American library in Skokie, Illinois

Skokie Public Library has been serving the community of Skokie, Illinois since 1930.

== History ==
The library was first organized in July 1929 by the Cosmos Club of Niles Center, one of two Woman's Clubs in Niles Center at the time. The library first opened its doors in February 1930 in rented rooms at the corner of Oakton Street and Lincoln Avenue. It operated on book donations and volunteer staff. The library was open for 10 hours a week and had a materials collection of 1,000 books. In 1941, voters approved a tax-supported library which brought Skokie Public Library, formerly the Niles Center Free Public Library, reliable funding.

In April 1933, the library re-opened in remodeled space in the Municipal Building with a collection of 3,000 volumes and 900 borrower's cards. The library was still funded by fundraising and donations at the time, but in 1934, the Village gave the library a small appropriation to the Cosmos Club to hire a part-time librarian. The first full-time librarian was hired in 1937.

In March 1942, the library re-opened at 4913 Oakton Street. The building was divided in half with the other half occupied by the United States Post Office. The library expanded to fill the entire building when the United States Post Office moved to a new location in 1952.

It wasn't until 1960 that the library got its permanent home at 5215 Oakton Street, right across from Village Hall. The building was designed by Gertrude Lempp Kerbis of Skidmore, Owings, and Merrill. In 1971, a building expansion, designed by architecture firm Hammond & Roesch, expanded the building's footprint to the east and added a second floor to the library. In 2003, another major renovation designed by Robert D. Hunter of O'Donnell, Wicklund, Pigozzi & Peterson brought the third floor. With Andrew Berman Architect, the library completed an interior renovation project in 2021. This renovation modernized the first and second floors.
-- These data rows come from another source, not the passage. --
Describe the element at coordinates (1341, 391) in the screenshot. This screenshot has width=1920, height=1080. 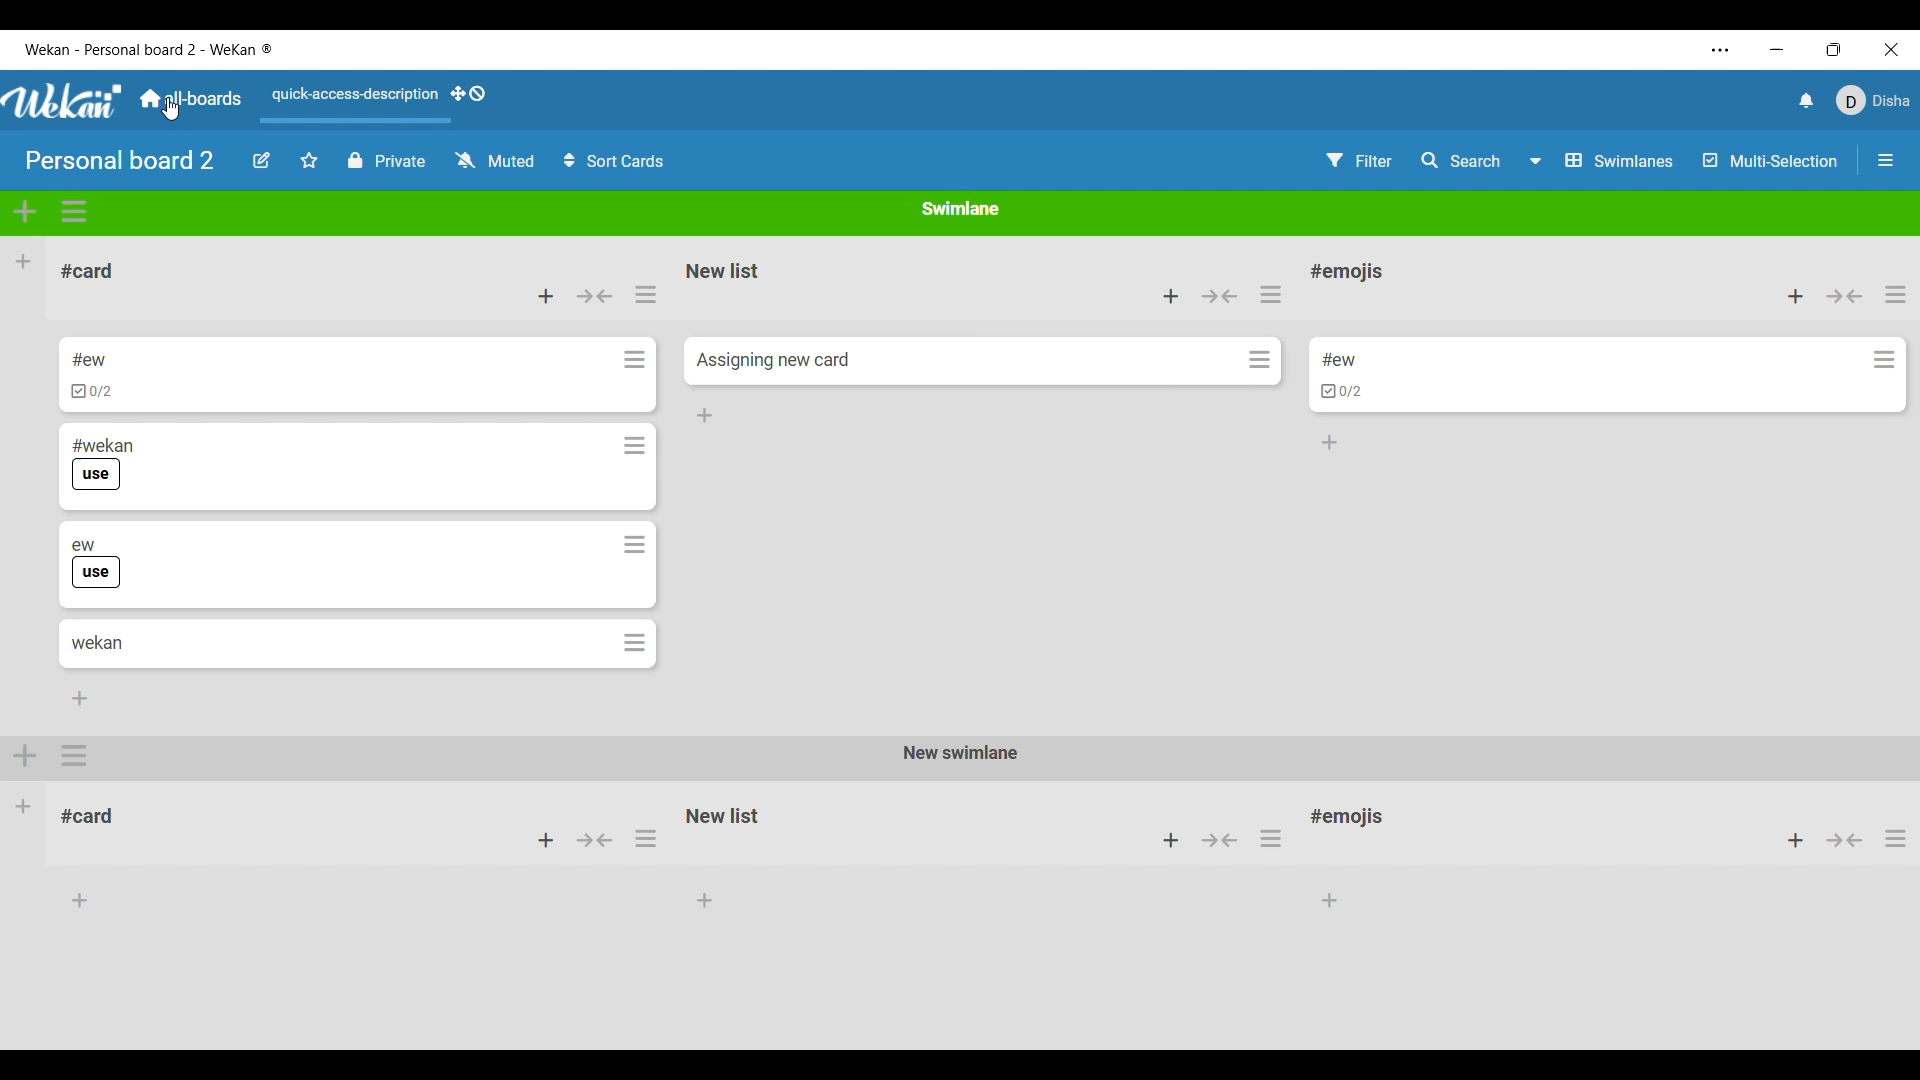
I see `Indicates card has list` at that location.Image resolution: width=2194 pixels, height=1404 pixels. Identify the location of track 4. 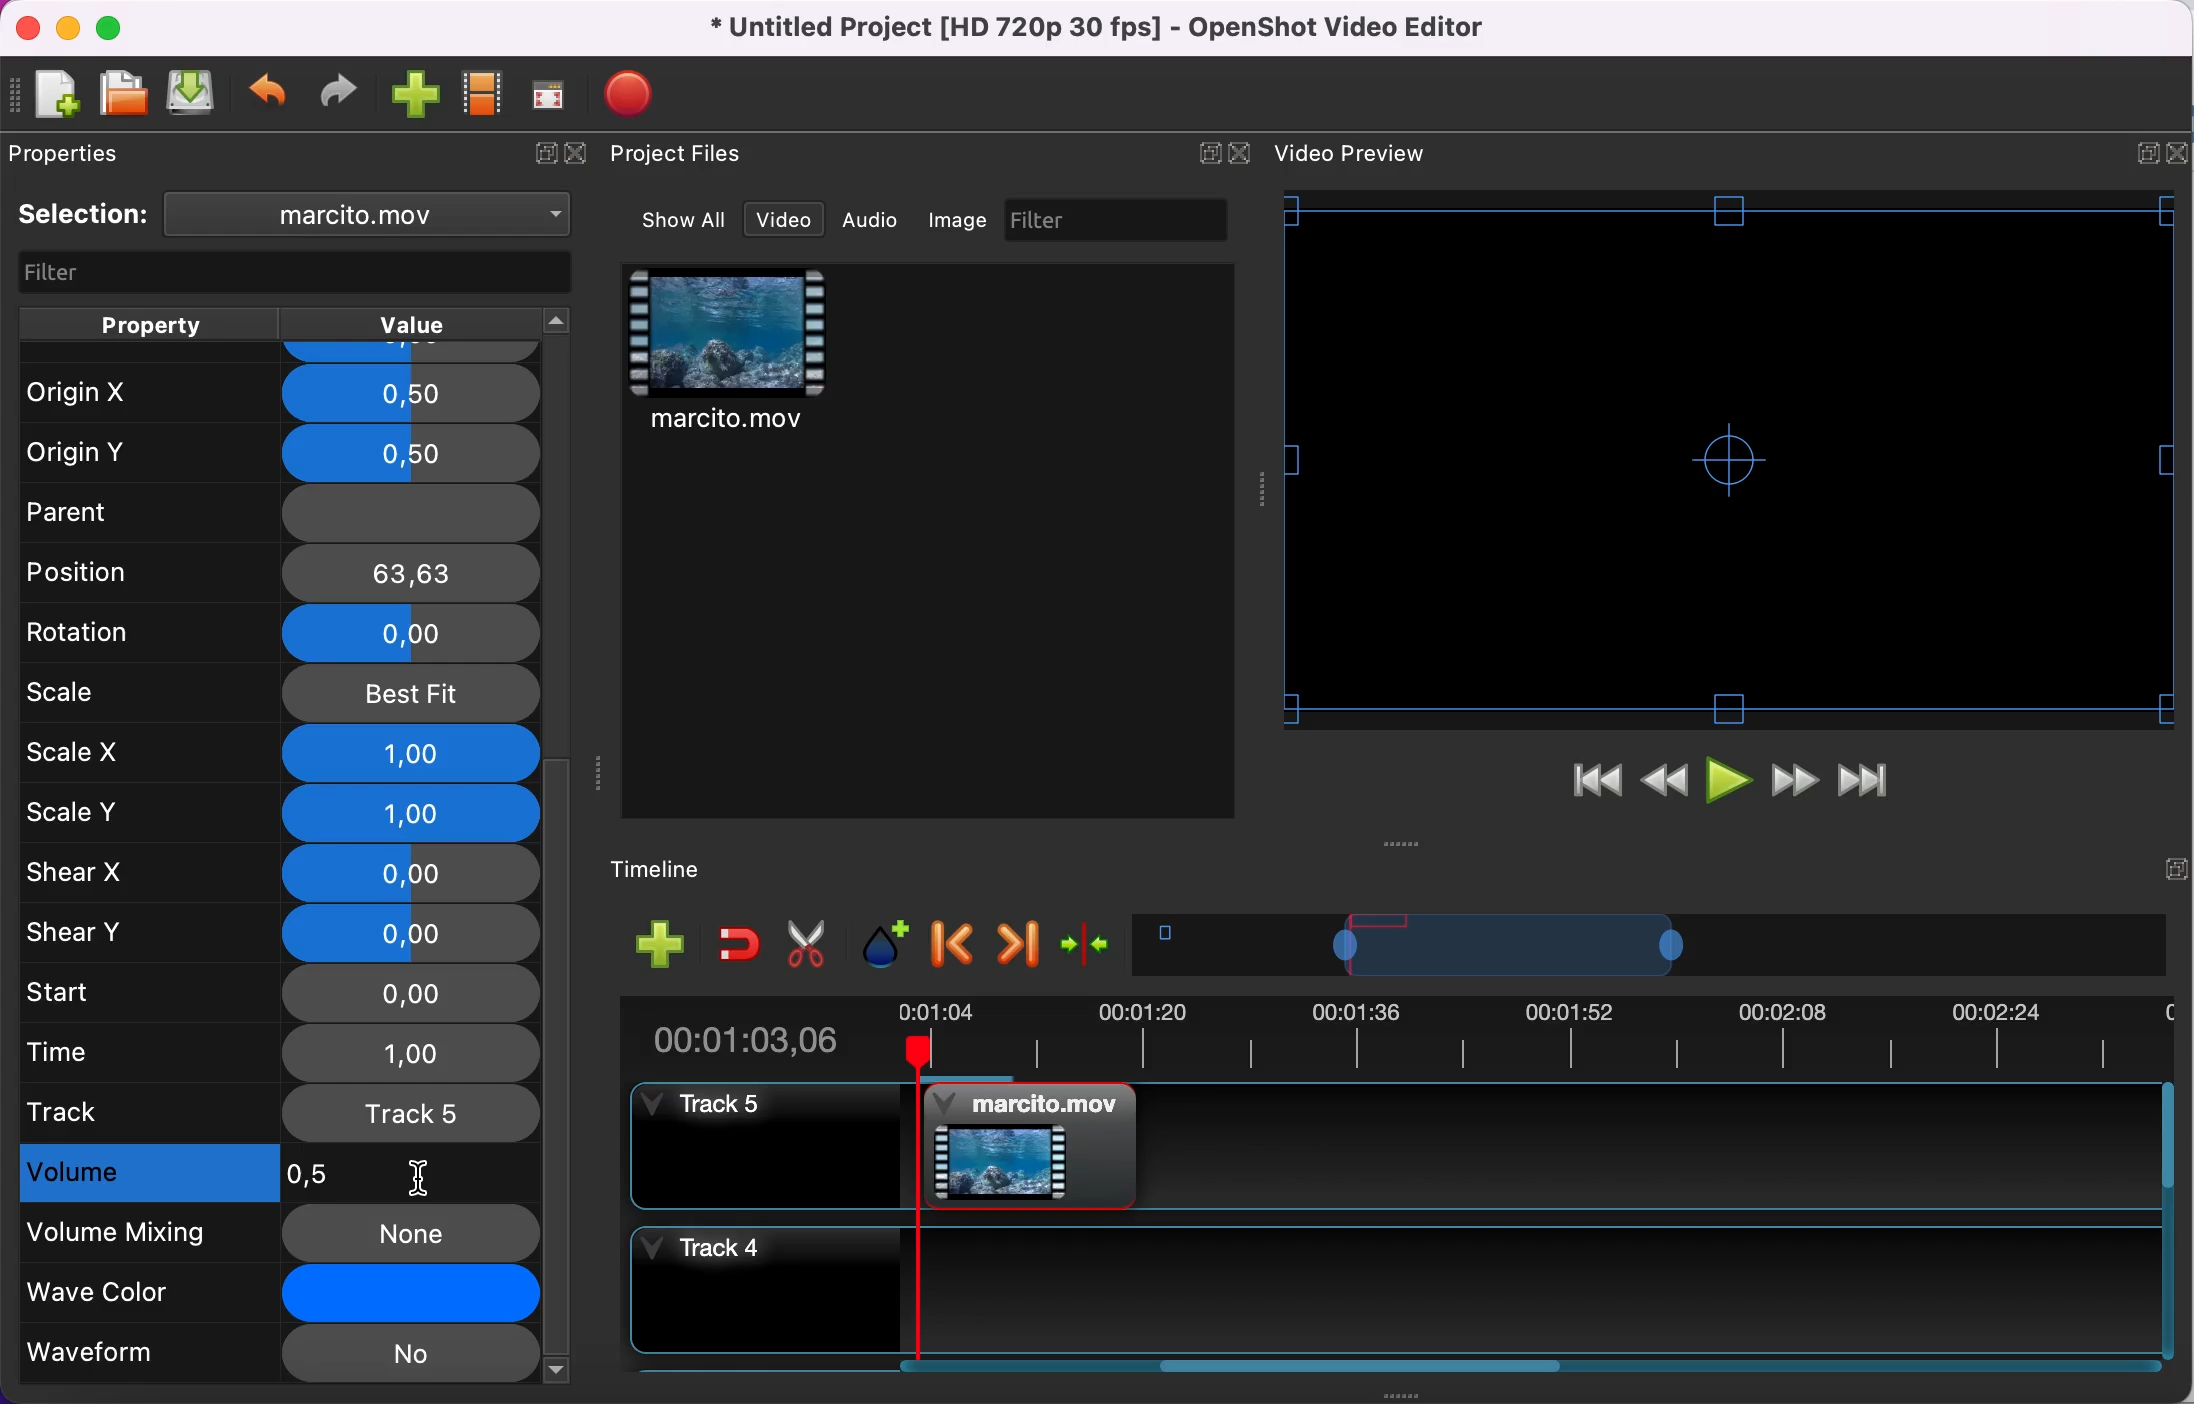
(1390, 1290).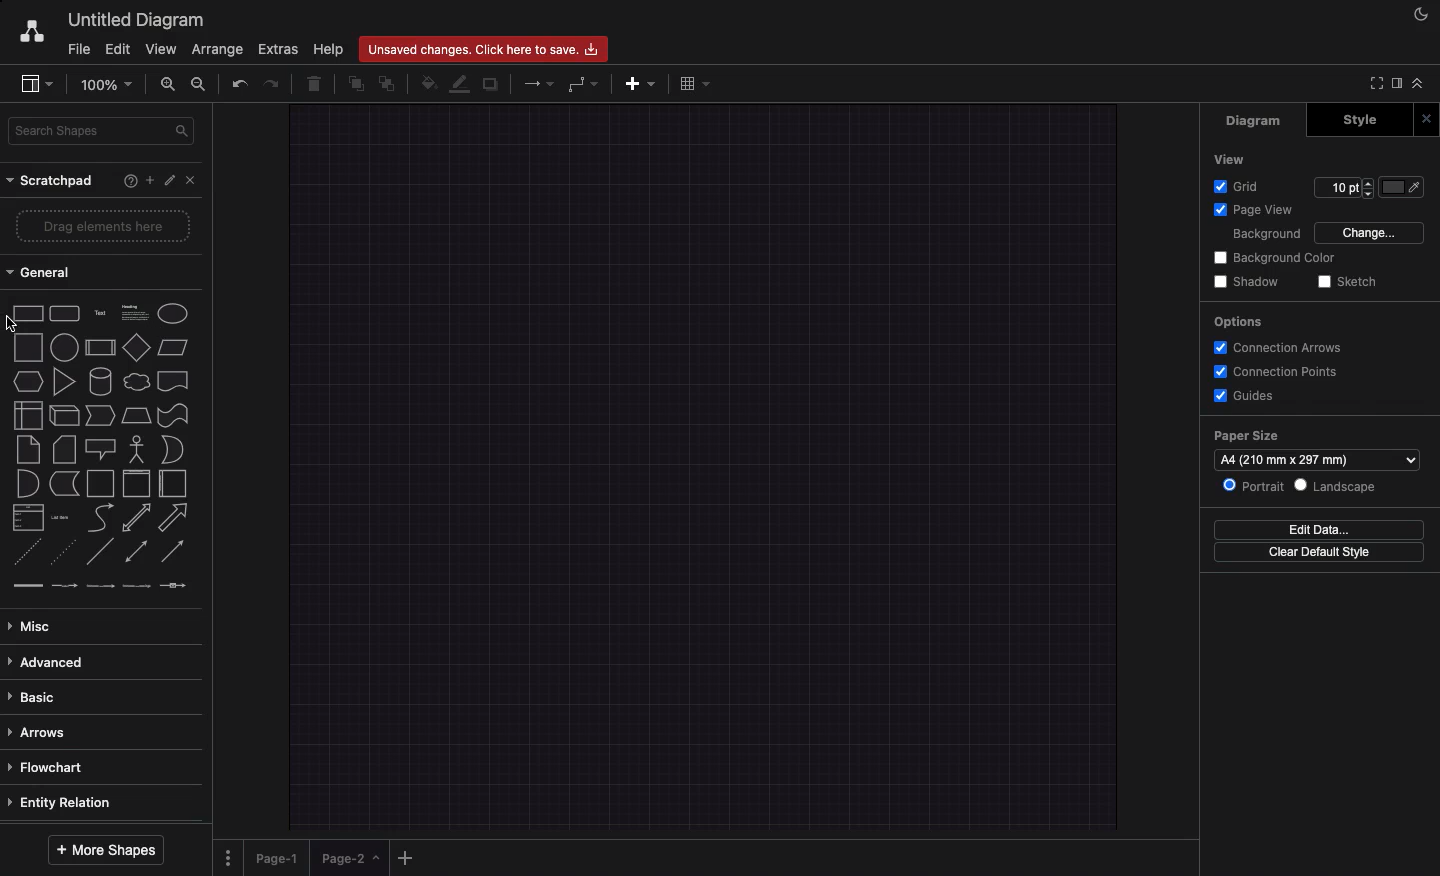 The width and height of the screenshot is (1440, 876). Describe the element at coordinates (219, 51) in the screenshot. I see `Arrange` at that location.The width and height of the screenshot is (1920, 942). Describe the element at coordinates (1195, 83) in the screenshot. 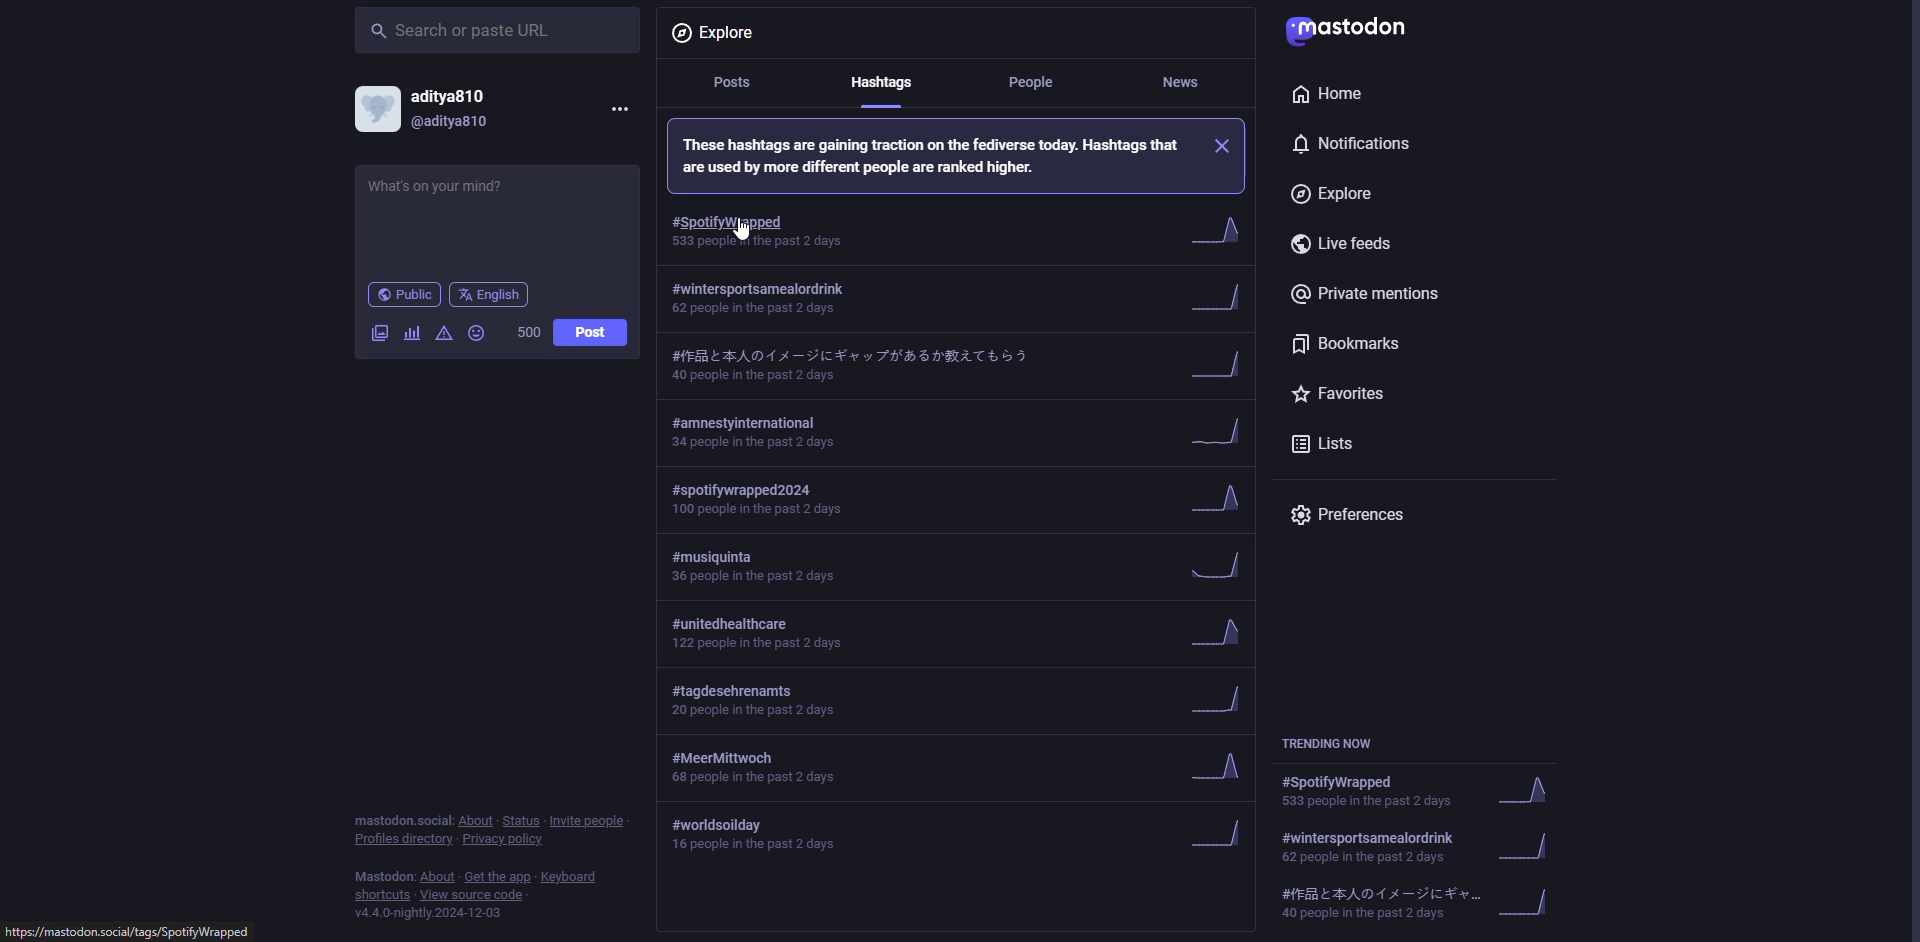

In 2020, Skokie Public Library went fine free.

== Branches ==
Skokie Public Library's main branch is located in downtown Skokie. Its mobile branch, the bookmobile, had its first ride in 1957. The bookmobile originally traveled to 8 destinations in Skokie; it has since expanded to 16 stops. The artwork on the bookmobile is by local artist, Jay Ryan.

== Accolades ==
The library has received numerous awards and special recognition throughout the years. The library has received a five-star ranking from Library Journal, and was the first public library in Illinois to be awarded the National Medal for Museum and Library Service in 2008.

In 1960, the library won the Chicago Municipal Art League award for excellence in architecture. In 1963, the library was the recipient of the American Institute of Architects and the American Librarian Association First Honor Award for Library Buildings.

In 1982, Skokie Public Library was depicted in a cachet by Skokie artist Doris Gold for the "Libraries of America" commemorative postage stamp issued by the U.S. Postal Service.